Required work:
Using the records below, write out again exactly the lines that begin at the line containing "828x1792 pixels. Task: Apply" and end at the line containing "Click the vertical", and no other lines.

--- Provided data Enclosed Below ---

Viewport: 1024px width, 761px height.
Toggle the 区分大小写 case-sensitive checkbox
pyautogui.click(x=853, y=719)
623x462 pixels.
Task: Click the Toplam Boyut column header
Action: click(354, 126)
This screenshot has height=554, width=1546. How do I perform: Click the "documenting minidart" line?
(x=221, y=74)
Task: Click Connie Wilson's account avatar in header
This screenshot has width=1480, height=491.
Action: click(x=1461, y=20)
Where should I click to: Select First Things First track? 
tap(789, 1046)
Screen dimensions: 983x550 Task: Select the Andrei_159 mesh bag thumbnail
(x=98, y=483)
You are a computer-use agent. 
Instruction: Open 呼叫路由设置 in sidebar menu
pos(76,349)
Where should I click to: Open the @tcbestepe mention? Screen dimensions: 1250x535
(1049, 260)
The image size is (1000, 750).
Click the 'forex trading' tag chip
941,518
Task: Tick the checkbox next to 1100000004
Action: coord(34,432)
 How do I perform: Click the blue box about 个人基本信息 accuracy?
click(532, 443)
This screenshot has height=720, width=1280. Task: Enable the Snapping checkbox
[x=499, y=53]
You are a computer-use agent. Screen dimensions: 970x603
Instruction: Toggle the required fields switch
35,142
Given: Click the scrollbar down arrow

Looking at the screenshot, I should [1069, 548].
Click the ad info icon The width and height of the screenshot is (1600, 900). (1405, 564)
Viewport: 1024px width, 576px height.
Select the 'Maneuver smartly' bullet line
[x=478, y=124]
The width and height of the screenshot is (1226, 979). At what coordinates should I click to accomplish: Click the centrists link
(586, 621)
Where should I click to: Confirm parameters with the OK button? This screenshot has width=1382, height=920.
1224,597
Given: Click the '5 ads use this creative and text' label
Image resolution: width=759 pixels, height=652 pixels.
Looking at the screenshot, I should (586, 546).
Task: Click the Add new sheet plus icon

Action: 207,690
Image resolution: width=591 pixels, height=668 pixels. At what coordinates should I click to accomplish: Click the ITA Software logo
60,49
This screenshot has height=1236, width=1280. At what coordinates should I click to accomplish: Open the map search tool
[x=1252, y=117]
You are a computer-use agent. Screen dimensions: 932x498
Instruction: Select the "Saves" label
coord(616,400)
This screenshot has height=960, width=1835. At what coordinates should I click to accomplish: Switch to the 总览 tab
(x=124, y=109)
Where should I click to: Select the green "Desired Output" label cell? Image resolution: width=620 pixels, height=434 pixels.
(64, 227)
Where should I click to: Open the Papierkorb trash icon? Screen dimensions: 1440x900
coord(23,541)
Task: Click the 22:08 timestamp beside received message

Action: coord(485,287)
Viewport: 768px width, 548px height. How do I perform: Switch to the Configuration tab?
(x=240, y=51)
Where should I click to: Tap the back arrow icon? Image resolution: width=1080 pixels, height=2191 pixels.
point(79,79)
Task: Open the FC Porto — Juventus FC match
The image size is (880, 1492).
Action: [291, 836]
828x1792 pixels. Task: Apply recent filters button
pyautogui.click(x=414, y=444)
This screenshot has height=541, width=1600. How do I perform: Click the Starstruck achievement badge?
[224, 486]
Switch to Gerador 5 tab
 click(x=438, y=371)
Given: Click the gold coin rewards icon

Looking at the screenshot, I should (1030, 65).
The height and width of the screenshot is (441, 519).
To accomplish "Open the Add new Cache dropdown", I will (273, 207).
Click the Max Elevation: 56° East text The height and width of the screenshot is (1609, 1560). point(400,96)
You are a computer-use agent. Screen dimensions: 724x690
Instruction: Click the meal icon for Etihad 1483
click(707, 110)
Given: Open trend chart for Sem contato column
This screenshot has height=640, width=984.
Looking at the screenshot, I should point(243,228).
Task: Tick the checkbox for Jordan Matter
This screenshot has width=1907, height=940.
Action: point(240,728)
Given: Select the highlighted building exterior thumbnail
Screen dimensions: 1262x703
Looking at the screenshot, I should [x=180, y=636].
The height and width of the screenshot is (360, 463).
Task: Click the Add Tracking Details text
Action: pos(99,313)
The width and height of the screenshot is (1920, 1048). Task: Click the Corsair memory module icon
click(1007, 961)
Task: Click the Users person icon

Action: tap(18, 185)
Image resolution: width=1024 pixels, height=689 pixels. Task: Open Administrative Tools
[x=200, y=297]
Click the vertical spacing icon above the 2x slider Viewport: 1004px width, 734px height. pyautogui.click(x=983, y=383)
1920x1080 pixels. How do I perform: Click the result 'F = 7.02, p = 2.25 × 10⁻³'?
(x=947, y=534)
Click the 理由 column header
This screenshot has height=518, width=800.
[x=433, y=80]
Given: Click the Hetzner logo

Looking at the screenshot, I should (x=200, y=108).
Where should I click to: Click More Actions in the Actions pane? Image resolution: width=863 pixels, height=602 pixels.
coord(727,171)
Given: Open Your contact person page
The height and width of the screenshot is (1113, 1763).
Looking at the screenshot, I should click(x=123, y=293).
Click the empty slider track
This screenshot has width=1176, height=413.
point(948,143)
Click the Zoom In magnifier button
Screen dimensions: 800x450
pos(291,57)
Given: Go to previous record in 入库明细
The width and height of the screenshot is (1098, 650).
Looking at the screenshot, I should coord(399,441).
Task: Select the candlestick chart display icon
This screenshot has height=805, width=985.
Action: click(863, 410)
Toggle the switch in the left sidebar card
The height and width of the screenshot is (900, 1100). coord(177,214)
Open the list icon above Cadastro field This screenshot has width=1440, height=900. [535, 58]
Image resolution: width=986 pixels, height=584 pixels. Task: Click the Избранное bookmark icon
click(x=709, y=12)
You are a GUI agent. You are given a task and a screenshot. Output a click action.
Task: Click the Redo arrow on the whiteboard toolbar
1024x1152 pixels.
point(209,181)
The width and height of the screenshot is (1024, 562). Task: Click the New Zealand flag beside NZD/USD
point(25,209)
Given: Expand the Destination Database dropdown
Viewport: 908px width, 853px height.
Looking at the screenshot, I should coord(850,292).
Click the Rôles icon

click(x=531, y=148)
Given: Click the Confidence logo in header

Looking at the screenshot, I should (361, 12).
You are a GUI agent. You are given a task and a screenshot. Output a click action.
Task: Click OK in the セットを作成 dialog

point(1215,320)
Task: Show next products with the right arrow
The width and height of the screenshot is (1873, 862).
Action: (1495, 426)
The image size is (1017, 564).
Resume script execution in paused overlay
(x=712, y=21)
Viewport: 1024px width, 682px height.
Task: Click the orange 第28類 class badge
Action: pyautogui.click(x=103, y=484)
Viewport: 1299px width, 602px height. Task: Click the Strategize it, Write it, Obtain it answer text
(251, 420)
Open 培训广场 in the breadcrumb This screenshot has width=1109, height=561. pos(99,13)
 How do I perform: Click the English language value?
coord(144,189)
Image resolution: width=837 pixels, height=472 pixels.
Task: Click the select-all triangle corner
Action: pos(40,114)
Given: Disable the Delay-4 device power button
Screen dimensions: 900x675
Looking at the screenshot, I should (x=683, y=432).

--- End of Enclosed Provided data ---

Reply:
828x1792 pixels. Task: Apply recent filters button
pyautogui.click(x=414, y=444)
This screenshot has height=541, width=1600. How do I perform: Click the Starstruck achievement badge?
[224, 486]
Switch to Gerador 5 tab
 click(x=438, y=371)
Given: Click the gold coin rewards icon

Looking at the screenshot, I should (1030, 65).
The height and width of the screenshot is (441, 519).
To accomplish "Open the Add new Cache dropdown", I will (273, 207).
Click the Max Elevation: 56° East text The height and width of the screenshot is (1609, 1560). point(400,96)
You are a computer-use agent. Screen dimensions: 724x690
Instruction: Click the meal icon for Etihad 1483
click(707, 110)
Given: Open trend chart for Sem contato column
This screenshot has height=640, width=984.
Looking at the screenshot, I should point(243,228).
Task: Tick the checkbox for Jordan Matter
This screenshot has width=1907, height=940.
Action: point(240,728)
Given: Select the highlighted building exterior thumbnail
Screen dimensions: 1262x703
Looking at the screenshot, I should [x=180, y=636].
The height and width of the screenshot is (360, 463).
Task: Click the Add Tracking Details text
Action: pos(99,313)
The width and height of the screenshot is (1920, 1048). Task: Click the Corsair memory module icon
click(1007, 961)
Task: Click the Users person icon

Action: tap(18, 185)
Image resolution: width=1024 pixels, height=689 pixels. Task: Open Administrative Tools
[x=200, y=297]
Click the vertical spacing icon above the 2x slider Viewport: 1004px width, 734px height. pyautogui.click(x=983, y=383)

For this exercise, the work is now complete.